The men underwent three months of major lifestyle changes, including eating a diet rich in fruits, vegetables, whole grains, legumes and soy products, moderate exercise such as walking for half an hour a day, and an hour of daily stress management methods such as meditation.
As expected, they lost weight, lowered their blood pressure and saw other health improvements. But the researchers found more profound changes when they compared prostate biopsies taken before and after the lifestyle changes.
After the three months, the men had changes in activity in about 500 genes — including 48 that were turned on and 453 genes that were turned off.
The activity of disease-preventing genes increased while a number of disease-promoting genes, including those involved in prostate cancer and breast cancer, shut down, according to the study published in the journal Proceedings of the National Academy of Sciences.
The research was led by Dr. Dean Ornish, head of the Preventive Medicine Research Institute in Sausalito, California, and a well-known author advocating lifestyle changes to improve health.
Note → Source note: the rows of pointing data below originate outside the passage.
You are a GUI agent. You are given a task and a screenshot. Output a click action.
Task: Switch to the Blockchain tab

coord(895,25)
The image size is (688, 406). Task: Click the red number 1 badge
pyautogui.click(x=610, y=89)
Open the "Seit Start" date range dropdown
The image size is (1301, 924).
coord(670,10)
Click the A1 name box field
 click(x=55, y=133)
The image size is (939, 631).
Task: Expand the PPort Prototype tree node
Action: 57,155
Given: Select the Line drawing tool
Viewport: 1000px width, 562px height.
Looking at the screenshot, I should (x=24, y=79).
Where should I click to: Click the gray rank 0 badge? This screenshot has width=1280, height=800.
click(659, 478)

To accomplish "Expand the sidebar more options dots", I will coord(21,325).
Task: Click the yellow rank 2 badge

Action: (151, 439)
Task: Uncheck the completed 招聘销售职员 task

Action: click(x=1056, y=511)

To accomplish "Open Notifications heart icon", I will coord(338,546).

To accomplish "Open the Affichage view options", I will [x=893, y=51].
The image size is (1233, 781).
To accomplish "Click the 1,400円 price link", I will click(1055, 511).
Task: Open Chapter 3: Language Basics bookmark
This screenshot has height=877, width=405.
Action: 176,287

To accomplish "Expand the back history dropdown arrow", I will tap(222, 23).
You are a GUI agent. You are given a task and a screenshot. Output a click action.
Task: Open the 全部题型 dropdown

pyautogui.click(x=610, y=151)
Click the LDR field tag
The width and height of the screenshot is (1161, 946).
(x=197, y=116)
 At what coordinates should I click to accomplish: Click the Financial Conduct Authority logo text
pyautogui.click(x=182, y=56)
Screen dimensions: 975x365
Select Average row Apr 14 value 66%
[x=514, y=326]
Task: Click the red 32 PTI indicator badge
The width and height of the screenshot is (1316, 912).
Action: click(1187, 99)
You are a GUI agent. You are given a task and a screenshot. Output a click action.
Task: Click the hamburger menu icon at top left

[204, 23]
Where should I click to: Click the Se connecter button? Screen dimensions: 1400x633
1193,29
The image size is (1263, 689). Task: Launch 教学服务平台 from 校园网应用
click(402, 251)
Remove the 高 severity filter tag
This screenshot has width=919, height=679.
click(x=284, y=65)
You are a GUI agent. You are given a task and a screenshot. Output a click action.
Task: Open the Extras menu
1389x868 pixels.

“It’s an exciting finding because so often people say, ‘Oh, it’s all in my genes, what can I do?’ Well, it turns out you may be able to do a lot,” Ornish, who is also affiliated with the University of California, San Francisco, said in a telephone interview.
“‘In just three months, I can change hundreds of my genes simply by changing what I eat and how I live?’ That’s pretty exciting,” Ornish said. “The implications of our study are not limited to men with prostate cancer.”